MÁRIAM: Recomendo a visualização da reportagem multimédia “Terra de todos, terra de alguns”, que conta como o Corredor de Nacala – uma das áreas mais férteis e povoadas de Moçambique – foi fortemente afetada pelo desvio de investimentos agrícolas advindos da crise mundial de alimentos, em 2008, e pela consequente instalação de dezenas de empresas na região.  


Também recomendo que visitem o site do Observatório do Meio Rural (OMR), que é uma instituição de pesquisa independente e sem fins lucrativos, e que visa contribuir para o para o desenvolvimento agrário e rural numa perspetiva integrada e interdisciplinar, através de investigação, estudos, debates e advocacia acerca das políticas e outras temáticas agrárias e de desenvolvimento rural; e contribuir para a elaboração e a monitoria das políticas agrárias e de desenvolvimento rural.

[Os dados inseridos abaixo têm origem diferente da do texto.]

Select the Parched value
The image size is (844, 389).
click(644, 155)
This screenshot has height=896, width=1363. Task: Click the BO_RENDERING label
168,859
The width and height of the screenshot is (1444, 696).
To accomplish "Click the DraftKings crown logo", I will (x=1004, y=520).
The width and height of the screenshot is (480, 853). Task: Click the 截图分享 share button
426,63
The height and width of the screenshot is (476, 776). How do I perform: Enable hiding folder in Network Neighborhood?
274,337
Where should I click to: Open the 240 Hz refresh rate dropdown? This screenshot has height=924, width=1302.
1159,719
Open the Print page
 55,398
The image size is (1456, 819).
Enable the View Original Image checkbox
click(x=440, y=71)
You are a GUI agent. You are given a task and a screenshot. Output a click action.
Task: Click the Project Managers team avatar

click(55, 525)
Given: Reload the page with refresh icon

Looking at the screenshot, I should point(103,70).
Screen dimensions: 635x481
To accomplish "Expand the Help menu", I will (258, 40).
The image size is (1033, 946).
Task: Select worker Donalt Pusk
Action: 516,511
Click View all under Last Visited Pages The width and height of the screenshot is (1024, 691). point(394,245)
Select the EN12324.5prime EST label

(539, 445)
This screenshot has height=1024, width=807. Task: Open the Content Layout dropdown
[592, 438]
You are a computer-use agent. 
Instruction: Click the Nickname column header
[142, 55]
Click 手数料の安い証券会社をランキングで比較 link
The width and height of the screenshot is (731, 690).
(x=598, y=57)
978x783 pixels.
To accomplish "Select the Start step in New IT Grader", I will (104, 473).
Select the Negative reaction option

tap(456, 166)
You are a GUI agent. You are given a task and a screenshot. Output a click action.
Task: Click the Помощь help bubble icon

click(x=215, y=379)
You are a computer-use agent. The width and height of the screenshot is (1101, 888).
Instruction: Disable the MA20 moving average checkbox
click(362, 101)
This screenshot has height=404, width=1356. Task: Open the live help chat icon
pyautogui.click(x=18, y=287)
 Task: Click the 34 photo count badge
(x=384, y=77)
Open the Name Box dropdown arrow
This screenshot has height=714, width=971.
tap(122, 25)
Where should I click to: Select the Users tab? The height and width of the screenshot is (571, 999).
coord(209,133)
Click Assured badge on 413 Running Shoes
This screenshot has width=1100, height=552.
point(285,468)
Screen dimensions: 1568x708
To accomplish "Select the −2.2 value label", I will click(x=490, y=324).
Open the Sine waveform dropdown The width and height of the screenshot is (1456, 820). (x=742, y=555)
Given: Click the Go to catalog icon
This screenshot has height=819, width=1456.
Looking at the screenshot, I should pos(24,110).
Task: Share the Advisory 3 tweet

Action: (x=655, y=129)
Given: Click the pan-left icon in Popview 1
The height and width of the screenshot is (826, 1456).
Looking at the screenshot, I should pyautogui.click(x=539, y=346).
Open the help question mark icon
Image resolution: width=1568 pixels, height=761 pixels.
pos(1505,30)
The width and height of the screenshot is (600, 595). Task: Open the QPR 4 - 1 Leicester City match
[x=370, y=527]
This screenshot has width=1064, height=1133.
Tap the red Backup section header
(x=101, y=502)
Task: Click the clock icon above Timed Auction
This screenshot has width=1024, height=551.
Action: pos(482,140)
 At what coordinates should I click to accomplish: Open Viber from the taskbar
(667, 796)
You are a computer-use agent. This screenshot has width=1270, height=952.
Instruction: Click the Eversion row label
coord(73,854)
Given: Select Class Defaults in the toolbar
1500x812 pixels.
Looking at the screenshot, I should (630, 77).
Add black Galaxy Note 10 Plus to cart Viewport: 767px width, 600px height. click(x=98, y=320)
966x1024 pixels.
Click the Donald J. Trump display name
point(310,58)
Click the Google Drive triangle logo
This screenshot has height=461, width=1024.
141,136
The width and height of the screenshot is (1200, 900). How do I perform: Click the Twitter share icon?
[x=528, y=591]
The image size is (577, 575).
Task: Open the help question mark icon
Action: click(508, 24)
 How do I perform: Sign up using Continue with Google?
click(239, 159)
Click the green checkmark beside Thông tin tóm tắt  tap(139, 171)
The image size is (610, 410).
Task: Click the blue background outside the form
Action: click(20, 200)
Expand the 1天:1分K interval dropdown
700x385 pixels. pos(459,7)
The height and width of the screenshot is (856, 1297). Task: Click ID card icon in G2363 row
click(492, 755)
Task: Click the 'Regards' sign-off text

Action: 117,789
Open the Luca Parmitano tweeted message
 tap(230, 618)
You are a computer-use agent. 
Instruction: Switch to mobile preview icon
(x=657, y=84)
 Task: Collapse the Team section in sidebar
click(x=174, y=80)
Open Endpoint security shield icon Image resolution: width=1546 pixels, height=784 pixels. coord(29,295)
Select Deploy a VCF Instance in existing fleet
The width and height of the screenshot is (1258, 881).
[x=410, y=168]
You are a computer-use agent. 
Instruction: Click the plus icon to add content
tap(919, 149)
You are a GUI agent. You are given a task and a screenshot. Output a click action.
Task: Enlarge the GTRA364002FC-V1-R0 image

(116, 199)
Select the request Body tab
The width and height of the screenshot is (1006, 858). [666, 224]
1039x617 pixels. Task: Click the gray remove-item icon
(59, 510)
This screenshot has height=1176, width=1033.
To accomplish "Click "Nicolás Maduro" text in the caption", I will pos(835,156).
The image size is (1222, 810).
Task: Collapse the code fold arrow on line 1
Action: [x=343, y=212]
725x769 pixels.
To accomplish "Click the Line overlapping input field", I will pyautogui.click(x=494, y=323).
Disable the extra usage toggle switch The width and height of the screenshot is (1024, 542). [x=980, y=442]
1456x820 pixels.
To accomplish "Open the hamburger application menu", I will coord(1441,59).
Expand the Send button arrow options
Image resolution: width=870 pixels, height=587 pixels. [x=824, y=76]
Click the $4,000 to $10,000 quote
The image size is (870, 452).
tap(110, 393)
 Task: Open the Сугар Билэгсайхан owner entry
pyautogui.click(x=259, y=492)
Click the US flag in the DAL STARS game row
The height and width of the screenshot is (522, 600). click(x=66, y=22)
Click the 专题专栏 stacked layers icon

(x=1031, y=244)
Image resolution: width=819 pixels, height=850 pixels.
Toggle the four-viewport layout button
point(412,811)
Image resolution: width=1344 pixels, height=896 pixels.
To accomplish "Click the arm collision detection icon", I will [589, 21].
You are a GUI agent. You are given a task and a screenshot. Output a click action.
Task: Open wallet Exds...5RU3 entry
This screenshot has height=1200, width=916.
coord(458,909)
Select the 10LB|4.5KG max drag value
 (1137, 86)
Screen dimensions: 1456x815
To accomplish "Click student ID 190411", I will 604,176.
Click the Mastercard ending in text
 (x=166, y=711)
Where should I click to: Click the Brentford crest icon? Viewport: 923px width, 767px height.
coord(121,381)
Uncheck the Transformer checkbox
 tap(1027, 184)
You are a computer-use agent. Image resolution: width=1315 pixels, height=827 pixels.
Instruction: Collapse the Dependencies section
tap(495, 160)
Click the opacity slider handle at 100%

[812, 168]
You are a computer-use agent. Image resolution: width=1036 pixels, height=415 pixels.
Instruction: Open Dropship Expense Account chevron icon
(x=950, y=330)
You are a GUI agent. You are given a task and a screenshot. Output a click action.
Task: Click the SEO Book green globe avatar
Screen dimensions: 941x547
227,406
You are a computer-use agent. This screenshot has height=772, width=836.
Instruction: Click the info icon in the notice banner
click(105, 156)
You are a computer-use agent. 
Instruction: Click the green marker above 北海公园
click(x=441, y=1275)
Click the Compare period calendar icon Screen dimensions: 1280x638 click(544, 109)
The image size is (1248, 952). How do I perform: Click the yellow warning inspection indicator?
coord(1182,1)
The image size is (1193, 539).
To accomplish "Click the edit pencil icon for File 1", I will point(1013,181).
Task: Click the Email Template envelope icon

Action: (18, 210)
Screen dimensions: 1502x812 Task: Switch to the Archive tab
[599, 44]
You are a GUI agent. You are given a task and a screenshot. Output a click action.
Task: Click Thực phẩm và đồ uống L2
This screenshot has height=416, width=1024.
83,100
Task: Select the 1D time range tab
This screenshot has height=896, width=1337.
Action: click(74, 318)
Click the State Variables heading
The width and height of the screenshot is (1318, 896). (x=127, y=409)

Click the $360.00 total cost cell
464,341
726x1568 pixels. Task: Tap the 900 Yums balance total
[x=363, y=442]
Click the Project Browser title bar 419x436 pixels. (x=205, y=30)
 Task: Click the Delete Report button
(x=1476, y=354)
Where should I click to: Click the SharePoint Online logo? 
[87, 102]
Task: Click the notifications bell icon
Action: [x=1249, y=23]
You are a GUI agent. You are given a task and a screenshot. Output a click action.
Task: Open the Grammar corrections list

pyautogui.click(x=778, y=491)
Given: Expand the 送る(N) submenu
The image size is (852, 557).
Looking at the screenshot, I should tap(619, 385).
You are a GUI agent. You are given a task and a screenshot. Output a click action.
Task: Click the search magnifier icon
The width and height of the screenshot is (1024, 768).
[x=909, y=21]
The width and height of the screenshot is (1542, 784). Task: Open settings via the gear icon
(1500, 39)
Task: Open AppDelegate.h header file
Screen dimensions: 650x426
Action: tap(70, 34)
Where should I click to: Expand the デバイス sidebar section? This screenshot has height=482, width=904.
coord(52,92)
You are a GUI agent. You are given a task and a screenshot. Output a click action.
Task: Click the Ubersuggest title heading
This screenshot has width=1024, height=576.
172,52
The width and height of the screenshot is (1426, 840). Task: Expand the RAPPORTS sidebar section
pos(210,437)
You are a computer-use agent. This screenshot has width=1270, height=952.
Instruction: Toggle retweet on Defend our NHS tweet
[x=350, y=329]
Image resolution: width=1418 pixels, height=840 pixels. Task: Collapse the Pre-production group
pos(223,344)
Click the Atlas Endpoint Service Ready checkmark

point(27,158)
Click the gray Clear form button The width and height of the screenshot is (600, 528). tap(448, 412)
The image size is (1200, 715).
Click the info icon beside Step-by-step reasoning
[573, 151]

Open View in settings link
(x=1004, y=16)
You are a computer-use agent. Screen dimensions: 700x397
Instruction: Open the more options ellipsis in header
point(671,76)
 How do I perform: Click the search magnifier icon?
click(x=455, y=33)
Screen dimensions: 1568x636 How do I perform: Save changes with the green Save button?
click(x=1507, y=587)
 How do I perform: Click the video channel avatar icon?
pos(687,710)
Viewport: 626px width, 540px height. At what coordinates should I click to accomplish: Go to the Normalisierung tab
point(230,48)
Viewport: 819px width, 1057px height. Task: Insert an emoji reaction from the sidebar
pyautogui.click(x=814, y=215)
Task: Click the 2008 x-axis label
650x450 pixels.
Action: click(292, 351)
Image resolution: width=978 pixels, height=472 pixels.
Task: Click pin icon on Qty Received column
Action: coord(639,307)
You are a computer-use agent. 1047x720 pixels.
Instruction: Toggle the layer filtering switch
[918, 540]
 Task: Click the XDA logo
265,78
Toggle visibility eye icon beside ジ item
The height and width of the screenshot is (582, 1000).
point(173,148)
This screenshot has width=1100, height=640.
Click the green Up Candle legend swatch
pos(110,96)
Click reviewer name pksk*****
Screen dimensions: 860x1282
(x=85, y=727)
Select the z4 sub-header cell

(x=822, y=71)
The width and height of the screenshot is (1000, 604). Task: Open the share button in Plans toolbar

O OMR tem várias publicações na área de políticas públicas, agricultura, floresta, terra, segurança alimentar, ambiente, pobreza, desenvolvimento rural e agrário, conflitos rurais, entre outros. Além disso, o OMR dispõe de uma biblioteca digital acessível e gratuita, com várias publicações, artigos, estudos, palestras e livros sobre diferentes temáticas, incluindo, mas não limitado, às temáticas de estudo da organização.